Lillard is signed through 2023-24 and even if Portland ever makes him available, it would take Herro, Robinson, multiple first-round picks and sizable cap fillers, for starters.

McCollom — who likes playing in Portland but also holds the Heat and South Florida in high regard (according to an associate) — also is signed through 2023-24.

Sacramento point guard De’Aaron Fox: A 2021 restricted free agent, Fox would be appealing if some of aforementioned players go elsewhere and if Fox tires of the losing in Sacramento and expresses a preference to join fellow former Wildcats Adebayo and Herro in Miami after watching them thrive here.

There’s no indication he wants to leave, but Fox (21.1 points, 6.8 assists) would warrant consideration if Herro isn’t in any trade package. The concern? His three-point shooting dropped from 37 to 29 percent this season.

Atlanta power forward John Collins: A potential 2021 restricted free agent, Collins hasn’t shown any interest in leaving Atlanta. But if he loses faith in the Hawks’ rebuild, keep in mind that he attended high school at Cardinal Newman in West Palm Beach. He averaged 21.6 points and 10.1 rebounds and shot 40.1 percent on threes last season, and as is the case with De’Aaron Fox, a trade would be needed.

Any of this summer’s top unrestricted free agents: Serge Ibaka, Danilo Gallinari, Joe Harris, Montrezl Harrell and Fred Van Vleet.

All would be helpful, and Miami likely would jump if any of the five surprisingly accepts a one-year deal at the mid-level exception (about $9.5 million).
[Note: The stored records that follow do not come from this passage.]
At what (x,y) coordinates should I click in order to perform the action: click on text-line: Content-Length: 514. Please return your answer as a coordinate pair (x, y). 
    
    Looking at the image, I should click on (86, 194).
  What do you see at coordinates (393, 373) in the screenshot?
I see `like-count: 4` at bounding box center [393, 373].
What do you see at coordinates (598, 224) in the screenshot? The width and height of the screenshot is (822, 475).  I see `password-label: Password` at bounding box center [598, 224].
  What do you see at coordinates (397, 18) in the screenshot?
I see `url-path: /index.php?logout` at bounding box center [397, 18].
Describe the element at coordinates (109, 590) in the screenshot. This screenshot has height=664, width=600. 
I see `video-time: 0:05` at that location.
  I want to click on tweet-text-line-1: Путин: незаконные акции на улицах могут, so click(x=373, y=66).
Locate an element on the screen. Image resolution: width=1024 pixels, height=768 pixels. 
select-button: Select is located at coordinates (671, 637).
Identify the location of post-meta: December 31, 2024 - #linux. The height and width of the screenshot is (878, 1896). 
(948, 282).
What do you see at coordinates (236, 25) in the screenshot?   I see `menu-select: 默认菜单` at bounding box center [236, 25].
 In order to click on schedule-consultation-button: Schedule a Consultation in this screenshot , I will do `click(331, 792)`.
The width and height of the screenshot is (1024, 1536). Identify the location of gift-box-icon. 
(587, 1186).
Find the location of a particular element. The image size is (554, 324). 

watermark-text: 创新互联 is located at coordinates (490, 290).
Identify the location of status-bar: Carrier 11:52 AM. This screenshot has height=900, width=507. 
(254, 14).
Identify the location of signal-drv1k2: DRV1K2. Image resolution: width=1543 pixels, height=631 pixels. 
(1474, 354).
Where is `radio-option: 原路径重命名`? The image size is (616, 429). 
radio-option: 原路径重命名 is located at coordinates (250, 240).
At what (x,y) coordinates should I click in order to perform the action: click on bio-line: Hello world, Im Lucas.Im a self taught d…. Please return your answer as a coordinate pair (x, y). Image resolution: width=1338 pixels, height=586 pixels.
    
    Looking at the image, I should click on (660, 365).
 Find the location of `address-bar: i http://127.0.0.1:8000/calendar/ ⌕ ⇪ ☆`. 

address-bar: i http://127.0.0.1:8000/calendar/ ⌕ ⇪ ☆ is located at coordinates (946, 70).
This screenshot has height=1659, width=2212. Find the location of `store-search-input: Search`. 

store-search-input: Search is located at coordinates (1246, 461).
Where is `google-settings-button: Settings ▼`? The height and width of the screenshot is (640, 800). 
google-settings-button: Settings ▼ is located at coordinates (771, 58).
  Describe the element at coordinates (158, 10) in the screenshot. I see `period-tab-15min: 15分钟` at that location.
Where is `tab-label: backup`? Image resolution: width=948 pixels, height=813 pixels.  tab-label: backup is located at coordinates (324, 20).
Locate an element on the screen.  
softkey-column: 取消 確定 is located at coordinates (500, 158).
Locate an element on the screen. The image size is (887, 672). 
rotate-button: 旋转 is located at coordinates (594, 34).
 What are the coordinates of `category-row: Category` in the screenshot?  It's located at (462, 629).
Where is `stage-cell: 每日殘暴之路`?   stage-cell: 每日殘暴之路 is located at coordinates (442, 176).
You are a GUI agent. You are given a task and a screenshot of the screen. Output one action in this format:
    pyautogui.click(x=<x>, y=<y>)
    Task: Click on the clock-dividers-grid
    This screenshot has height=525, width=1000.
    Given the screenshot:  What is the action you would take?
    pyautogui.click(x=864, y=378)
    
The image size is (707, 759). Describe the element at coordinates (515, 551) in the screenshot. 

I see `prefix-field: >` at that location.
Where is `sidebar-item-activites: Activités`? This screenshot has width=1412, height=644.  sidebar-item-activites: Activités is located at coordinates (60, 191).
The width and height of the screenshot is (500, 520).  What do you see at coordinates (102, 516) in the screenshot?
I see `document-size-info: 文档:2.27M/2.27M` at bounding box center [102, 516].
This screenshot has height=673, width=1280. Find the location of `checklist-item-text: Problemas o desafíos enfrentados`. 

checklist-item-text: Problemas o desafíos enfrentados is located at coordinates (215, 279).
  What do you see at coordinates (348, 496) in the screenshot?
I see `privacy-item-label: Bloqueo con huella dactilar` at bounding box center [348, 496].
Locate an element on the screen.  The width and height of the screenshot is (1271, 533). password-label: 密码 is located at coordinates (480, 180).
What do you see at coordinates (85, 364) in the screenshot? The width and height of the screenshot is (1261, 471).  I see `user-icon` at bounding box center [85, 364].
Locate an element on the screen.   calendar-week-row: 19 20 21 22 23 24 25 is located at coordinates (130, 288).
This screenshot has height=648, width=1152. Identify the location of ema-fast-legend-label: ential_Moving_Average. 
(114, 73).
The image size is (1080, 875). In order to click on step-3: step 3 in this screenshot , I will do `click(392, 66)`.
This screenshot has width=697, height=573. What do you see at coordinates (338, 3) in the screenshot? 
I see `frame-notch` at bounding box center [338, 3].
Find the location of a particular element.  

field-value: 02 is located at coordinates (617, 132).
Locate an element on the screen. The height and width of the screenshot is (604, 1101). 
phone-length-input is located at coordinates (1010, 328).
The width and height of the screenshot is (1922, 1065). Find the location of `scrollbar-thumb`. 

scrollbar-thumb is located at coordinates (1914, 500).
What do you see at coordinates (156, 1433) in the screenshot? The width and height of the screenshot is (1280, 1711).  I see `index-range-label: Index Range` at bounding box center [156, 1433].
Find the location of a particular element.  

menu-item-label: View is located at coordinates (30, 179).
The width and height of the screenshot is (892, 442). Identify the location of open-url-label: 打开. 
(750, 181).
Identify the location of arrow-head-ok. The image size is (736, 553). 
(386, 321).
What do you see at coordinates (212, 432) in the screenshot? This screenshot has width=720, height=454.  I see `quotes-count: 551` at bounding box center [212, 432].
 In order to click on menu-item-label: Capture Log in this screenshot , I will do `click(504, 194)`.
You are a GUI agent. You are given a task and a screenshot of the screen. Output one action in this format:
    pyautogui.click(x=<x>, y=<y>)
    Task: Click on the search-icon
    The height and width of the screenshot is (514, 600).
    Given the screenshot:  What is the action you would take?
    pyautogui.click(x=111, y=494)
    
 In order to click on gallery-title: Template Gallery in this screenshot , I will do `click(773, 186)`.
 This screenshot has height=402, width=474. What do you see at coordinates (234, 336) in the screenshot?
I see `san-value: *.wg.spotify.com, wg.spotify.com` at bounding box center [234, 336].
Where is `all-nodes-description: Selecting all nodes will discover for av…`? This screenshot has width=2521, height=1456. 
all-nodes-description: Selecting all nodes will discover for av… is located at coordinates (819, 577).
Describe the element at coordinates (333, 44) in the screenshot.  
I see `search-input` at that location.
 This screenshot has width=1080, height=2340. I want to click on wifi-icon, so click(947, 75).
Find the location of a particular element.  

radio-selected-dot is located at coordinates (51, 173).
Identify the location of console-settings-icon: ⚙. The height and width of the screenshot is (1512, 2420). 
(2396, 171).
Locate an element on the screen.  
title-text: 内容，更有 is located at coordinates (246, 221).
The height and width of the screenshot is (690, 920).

The Heat also likely would be amenable to two-year deals at the mid-level, should any of those players very surprisingly accept those terms.

But it’s dubious if Miami would do big multi-year deals with any, because 1) it would eliminate the Heat’s cap space to sign a max free agent outright in 2021 and B) in order to create the cap space to sign any of those players to more lucrative deals this summer, Miami likely would need to renounce Dragic’s Bird Rights, which isn’t likely.

Here’s the caveat: If any of those five settled for two- or three-year deals starting at the $9.5 million mid-level exception (unlikely), I could see the Heat signing them with the confidence that Miami could deal them - or others - to create max space if a star wants to sign here in 2021.

Who’s highly unlikely? Boston’s Jayson Tatum (a restricted free agent in 2021), Philadelphia’s Ben Simmons (signed through 2023-24) and Utah’s Rudy Gobert (a 2021 unrestricted free agent). The idea of a Heat trade for Tatum is ludicrous and Gobert (0 for 3 career on three-pointers) wouldn’t be a fit alongside Adebayo unless Bam develops a three-point game.